The Brexit referendum was held in June 2016. Yet thirty-three months since the vote, the government has no coherent plan. Parliament has not been able to gather a majority for any strategy. Polarisation has been steadily increasing in wider society. And it is proposed that the EU perpetuate this situation by significantly postponing the Article 50 deadline? A short extension is sensible but to draw the process out for much longer would be a grave error.
Everyone has their share of responsibility in this fiasco. On the British side, with some brilliant exceptions, the political class has been abysmally incompetent. The prime minister set contradictory red lines. Many Conservative personalities are concerned primarily with their own careers. Labour’s position is also incoherent. And after its first set of indicative votes, the House of Commons was still unable to support a solution. Europe is negotiating with a partner which incredibly has still not defined what it wants.
On the European side there is less nonsense, but still there has been hypocrisy. “We did everything we could,” the government leaders say hand on heart. It’s false. The European Union started the negotiation by saying that it would first negotiate an exit agreement without addressing the future relationship. Then it did the exact opposite, and incorporated provisions on the future into an agreement on the past. Naturally, this pollutes the whole negotiation. The text is legally dubious and the EU could pay hugely for this mistake later. Rather than behaving like pernickety bean counters, they should have focussed on the bigger questions.
What now? A small technical postponement of Article 50, until the end of May or June, creates few problems, and has to be accepted. A big one, from four to 21 months, however, creates many. The first impact will come from the UK’s participation in the European elections. The British seats have already been redistributed to other countries, meaning there would have to be painful adjustments. Brexit will naturally become part of the electoral campaign in all member states, will feed the populist wave, and displace debate about other matters. Additionally, governments could soon find themselves negotiating all current European issues (beginning with the new budget) with someone as trustworthy as prime minister Boris Johnson.

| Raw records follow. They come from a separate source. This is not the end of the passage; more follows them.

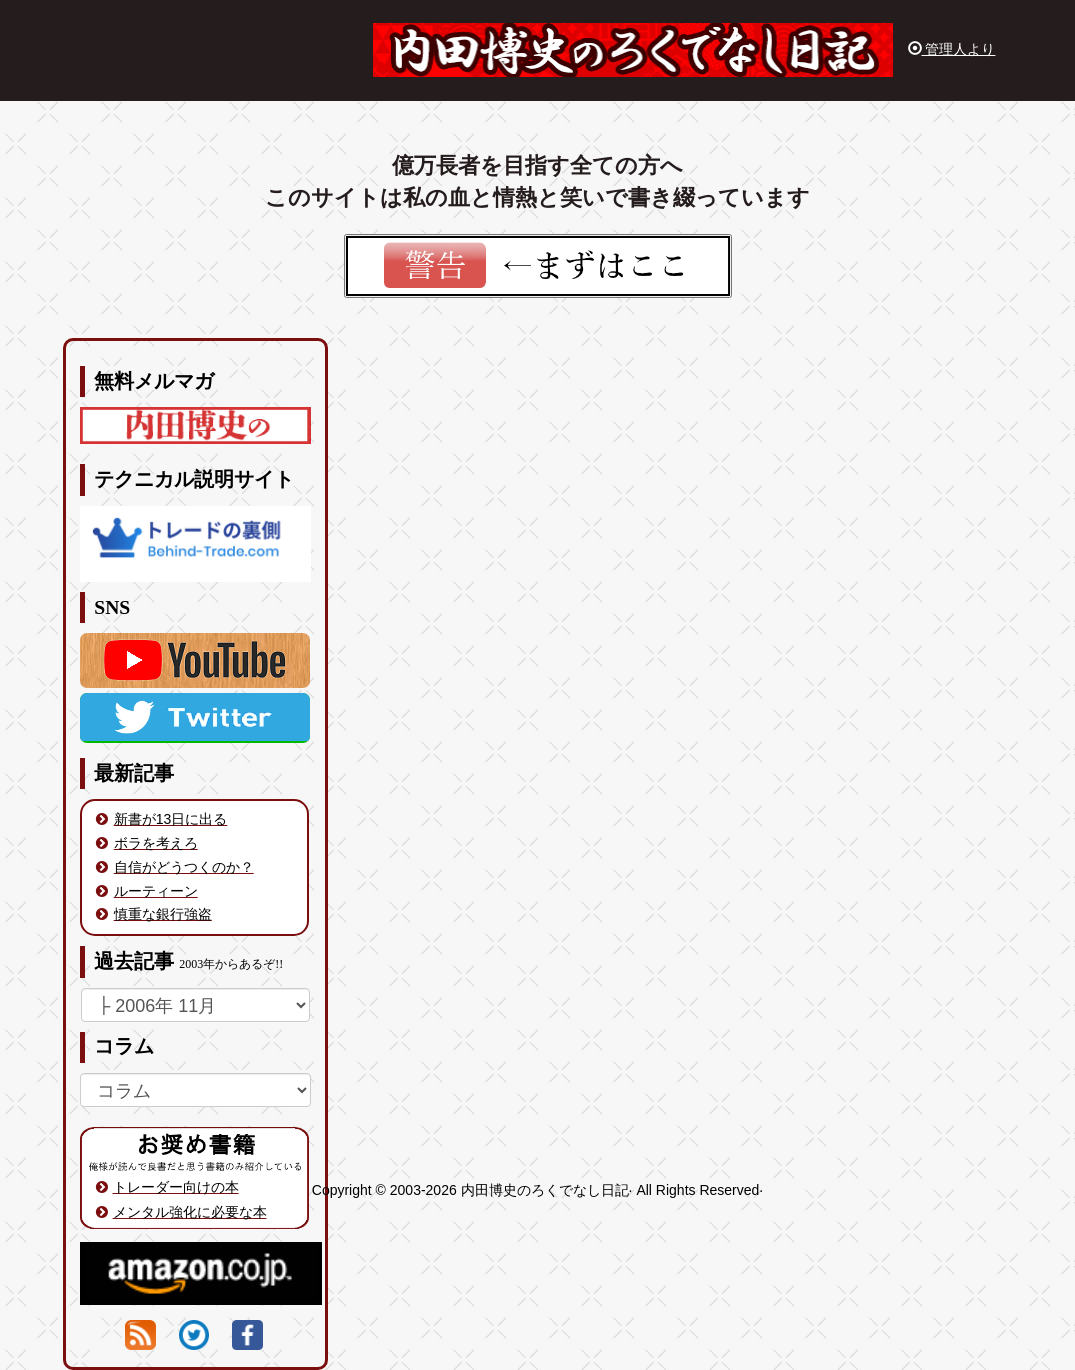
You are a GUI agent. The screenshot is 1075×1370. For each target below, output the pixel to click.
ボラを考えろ (156, 843)
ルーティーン (156, 891)
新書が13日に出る (171, 819)
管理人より (952, 49)
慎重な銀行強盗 (163, 914)
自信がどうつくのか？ (184, 867)
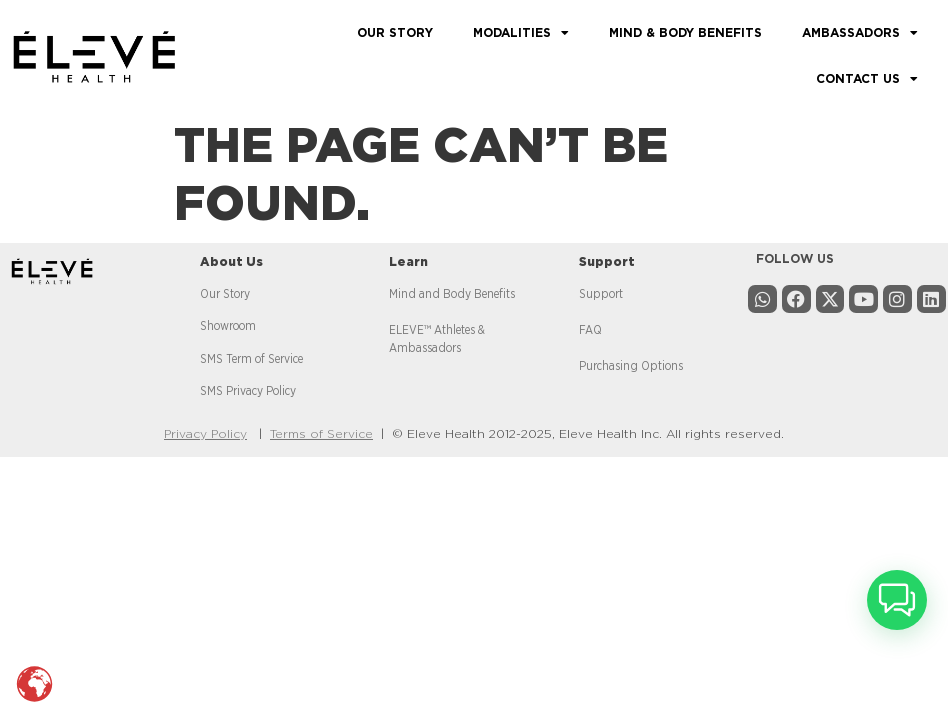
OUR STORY (395, 33)
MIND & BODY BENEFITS (685, 33)
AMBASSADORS (860, 33)
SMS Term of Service (251, 359)
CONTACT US (867, 79)
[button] (897, 600)
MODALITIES (521, 33)
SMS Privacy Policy (248, 391)
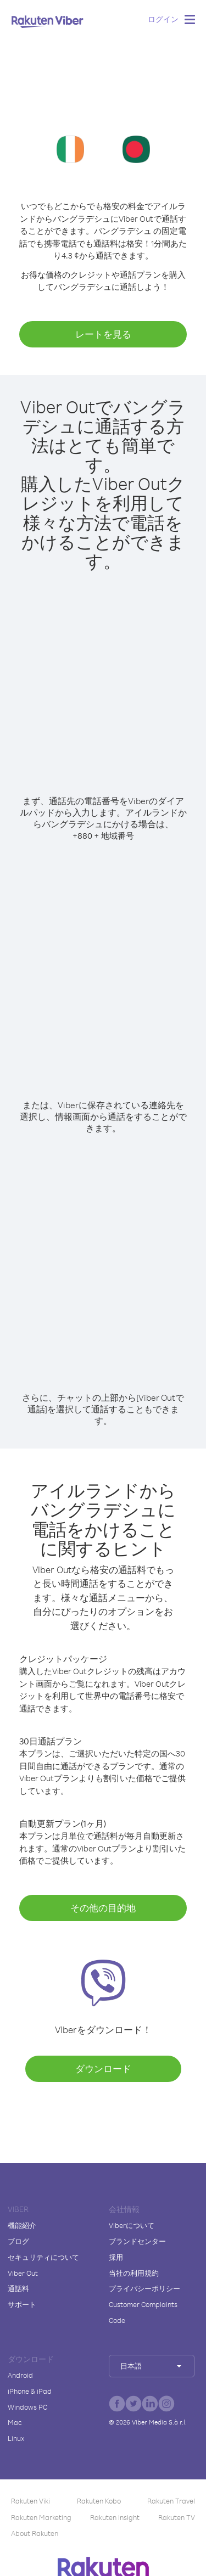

The most painful part of Brexit, however, is the uncertainty, and the damage done to the economy and people’s lives. This stasis has been immensely harmful and a long extension would only make things worse.
Thanks to the constant British paralysis since 2016, costs have steadily increased. Corporations have been left in the dark and had to stockpile massively. On the continent, it was necessary to prepare for the sudden appearance of customs controls at all British borders. All this is now causing considerable expense. Preparation for Brexit has itself become an industry, which weakens all others. To these visible costs, we must now add others such as lost investments and employment. Growth is falling sharply in Europe, say the IMF, the OECD and the ECB. Brexit contributes to this. In addition, four million residents in the EU and the UK, largely forgotten, have lived the last 33 months in fear about their fate. Postponement will not mean a return to normal, but on the contrary an aggravation of these damages.
It cannot go on like this. This uncertainty must stop. People and business in the EU need an operational decision from the UK parliament. There are in reality three possible clear decisions: a) the approval of May’s deal, b) the approval of the Withdrawal Agreement with a revised political declaration, c) a definitive revocation. The other options offer no certainty. An election with two dysfunctional parties will probably not bring closure, and neither will a referendum (which will probably require an election, and certainly a legal process, and which will not be conclusive in the event of a narrow Remain win). Both the UK and EU authorities should beware now the possibility of substantial legal challenges for misadministration. No public authority can keep millions of persons in limbo eternally without any serious reason.
Article 50 has often been criticised for its poor drafting. The two-year deadline however was not created by happenstance. The drafters anticipated—rightly, it seems—that such a negotiation would destabilise the Union. It was thus imperative to limit its length. (Your author was then working with vice president JL Dehaene in the 2002 European Convention). After nearly three years, it is high time to stop this destabilisation. Postponing Article 50 again will bring nothing concrete, and only allow the radicals on both sides to regroup for new fights.
Members of parliament are paid to take responsibility. Those in London should stop behaving like spoiled children and make an adult choice. The best way for the EU to convince them is to warn clearly that without a swift agreement and legislation allowing an exit from the crisis, the cliff edge will become very real. No deal should be prevented if possible, but not at any price. For the EU, better a chaotic ending than endless chaos.